Ich möchte euch alle dringend auffordern, dies zu erkennen und daran zu arbeiten, diese Gruppenvollständigkeit zu erhärten und die Fähigkeit zu entwickeln, alle solchen Arbeiter überall, unter jedem Namen und in jeder Organisation zu erkennen, und wenn ihr sie als solche erkannt habt, mit ihnen gemeinsam zu arbeiten. Das ist keine leichte Sache. Es setzt folgendes voraus:

1. Eine innere Empfindungsfähigkeit für den Plan.

2. Eine Fähigkeit, die Prinzipien zu erkennen, auf denen Führung und Verwaltung aufgebaut sind.

3. Eine Fähigkeit, Unwesentliches zu übersehen und [261] das Wesentliche hervorzuheben.

4. Ein Aufgeben persönlichen Ehrgeizes und Interesses bei der Förderung des Gruppenideals, und

5. Erhaltung eines ständigen, inneren Kontaktes durch Meditation und durch Nichtbeachtung und Vernachlässigung von Persönlichkeitsreaktionen.

Das sind grundlegende Voraussetzungen, und ihnen sollte die Aufmerksamkeit aller Tätigen und Studierenden in allen Gruppen gewidmet sein.

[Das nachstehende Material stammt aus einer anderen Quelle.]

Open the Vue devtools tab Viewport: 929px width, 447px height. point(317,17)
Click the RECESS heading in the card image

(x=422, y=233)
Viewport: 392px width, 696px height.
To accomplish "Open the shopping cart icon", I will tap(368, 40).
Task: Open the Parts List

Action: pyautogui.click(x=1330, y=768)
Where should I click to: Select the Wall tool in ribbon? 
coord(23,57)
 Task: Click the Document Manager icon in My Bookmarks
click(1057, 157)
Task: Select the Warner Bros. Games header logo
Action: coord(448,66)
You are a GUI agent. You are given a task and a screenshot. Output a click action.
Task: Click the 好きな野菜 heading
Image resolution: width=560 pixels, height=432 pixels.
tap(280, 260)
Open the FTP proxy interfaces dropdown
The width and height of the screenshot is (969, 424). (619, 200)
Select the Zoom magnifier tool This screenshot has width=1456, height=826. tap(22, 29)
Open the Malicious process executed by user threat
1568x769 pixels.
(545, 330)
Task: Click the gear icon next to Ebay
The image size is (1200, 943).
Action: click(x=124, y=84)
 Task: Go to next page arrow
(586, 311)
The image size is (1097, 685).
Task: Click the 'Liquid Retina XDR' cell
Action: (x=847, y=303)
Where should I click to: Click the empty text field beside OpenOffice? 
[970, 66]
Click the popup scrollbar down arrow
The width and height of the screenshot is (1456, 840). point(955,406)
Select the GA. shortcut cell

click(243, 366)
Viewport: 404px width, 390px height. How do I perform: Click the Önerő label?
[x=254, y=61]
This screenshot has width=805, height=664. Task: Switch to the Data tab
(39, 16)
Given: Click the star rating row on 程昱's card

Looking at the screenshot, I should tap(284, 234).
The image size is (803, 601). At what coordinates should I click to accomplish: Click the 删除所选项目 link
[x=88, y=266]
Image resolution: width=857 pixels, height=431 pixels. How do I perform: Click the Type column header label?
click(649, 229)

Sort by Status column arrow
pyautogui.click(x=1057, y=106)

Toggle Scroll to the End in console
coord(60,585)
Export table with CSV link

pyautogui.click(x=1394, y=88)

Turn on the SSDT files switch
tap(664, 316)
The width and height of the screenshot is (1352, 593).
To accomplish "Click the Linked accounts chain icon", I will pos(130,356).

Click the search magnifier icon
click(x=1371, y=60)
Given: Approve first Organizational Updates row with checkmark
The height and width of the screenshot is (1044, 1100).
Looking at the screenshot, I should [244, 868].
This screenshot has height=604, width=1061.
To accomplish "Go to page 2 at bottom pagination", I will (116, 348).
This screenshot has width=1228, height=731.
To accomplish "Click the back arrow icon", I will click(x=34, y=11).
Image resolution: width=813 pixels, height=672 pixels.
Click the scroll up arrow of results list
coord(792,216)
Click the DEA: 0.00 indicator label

Es wäre wertvoll, wenn jeder Schüler jeden Tag um fünf Uhr durch einen Willensakt eine Verbindung mit dieser rasch sich zusammenschliessenden Gruppe von Dienern, Mystikern und Brüdern herstellte. Zu diesem Zweck mag es weise sein, dem Gedächtnis folgenden kurzen Weihespruch einzuprägen, der zu dieser Stunde still mit im Kopf konzentrierter Aufmerksamkeit gesprochen werden sollte:

«Die Macht des Einen Lebens ströme durch die Gruppe aller wahrhaft Dienenden.

Die Liebe der Einen Seele kennzeichne das Leben all derer, die den Grossen helfen möchten.

Ich will meinen Teil zu dem grossen Werk dadurch beitragen, dass ich mich selbst vergesse, niemanden schädige oder verletze und stets die rechten Worte spreche.»

Dann lasst eure Gedanken von der sich rasch bildenden Gruppe der Weltdiener weitergehen hin zu den Grossen, die hinter unserer Weltevolution stehen.

Das kann in wenigen Sekunden geschehen, wo immer und in welcher Gesellschaft man auch sein mag; es wird nicht nur das magische Wirken der Lichtkräfte unterstützen, sondern auch dazu beitragen, dem Einzelnen festeren Halt zu geben, sein Gruppenbewusstsein zu verstärken und ihn zu lehren, eine innere subjektive Tätigkeit angesichts und trotz äusserer, exoterischer Verrichtungen auszuführen.